Já os camponeses da Comcipo são vistos como "pelegos" pela Frutcas, por participarem dos protestos de 2019 que fizeram Evo romper o contrato com os alemães, mas já era tarde — ele renunciou ao cargo, entre outros motivos, afirmando ser vítima de um complô devido ao interesse estrangeiro.

Frutcas e Comcipo convergem num ponto: defendem uma "lei do lítio" para garantir maior participação popular na tomada de decisões e na divisão dos royalties.

Indígenas aymaras, historicamente reconhecidas como "donos" do deserto, reivindicam mais benefícios, como a construção de uma "universidade do lítio". "O governo não nos consulta", critica Julio Mendoza, 48, autoridade aymara de Tahua. Segundo ele, não há melhorias em Tahua, ao norte do salar, só em Rio Grande e Uyuni, ao sul. "Nossos vizinhos estão se beneficiando com empregos, infraestrutura e turismo. Também queremos ser levados em conta."

Donny Ali, 35, abandonou a carreira de advogado em Sucre quando soube que a YLB construiria uma planta perto da casa de seus pais, em Rio Grande. Abriu então o hotel Lithium, esperando receber levas de engenheiros e técnicos. Dez anos depois, os hóspedes não são tantos. "O povoado sofre com picos diários de energia e quase não tem cobertura de internet. Isso afasta clientes", lamenta. Os moradores pediram uma expansão da rede elétrica, mas a estatal negou.

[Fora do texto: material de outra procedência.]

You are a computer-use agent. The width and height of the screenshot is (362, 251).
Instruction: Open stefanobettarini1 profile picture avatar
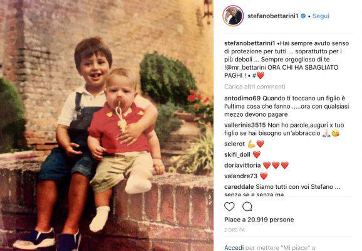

"Por que o salar é branco?", a estudante Rachel Escobar, 16, perguntou aos pais, quando era criança. "Eles contaram que é pelo lítio, um dos elementos mais importantes que existem na Terra", lembra.

Quem continua esperançoso com o futuro da empreitada boliviana são secundaristas como ela.

"Ouvi falar do lítio quando meu tio começou a trabalhar na YLB, como operário", conta o aluno Yan Cristian, 18, do Colégio Técnico Daniel Campos, em Uyuni. Quer cursar engenharia química e trabalhar na YLB. "Em alguns anos, a Bolívia pode estar entre as economias mais importantes do mundo", aposta.

Dez anos atrás, Paola Lopez, 25, também se animou com as perspectivas do lítio. Hoje professora de química, ela tem conversado com a YLB para tentar levar os estudantes para conhecer a indústria, mas ainda não conseguiu uma data. Do colégio à beira do deserto de sal, vê o futuro com um realismo amargo.

"É verdade que Uyuni cresceu nos últimos anos, mas, lamentavelmente, não melhorou. Seguimos sem ruas asfaltadas, semáforos, sem bons hospitais ou universidades. O progresso aqui foi mínimo."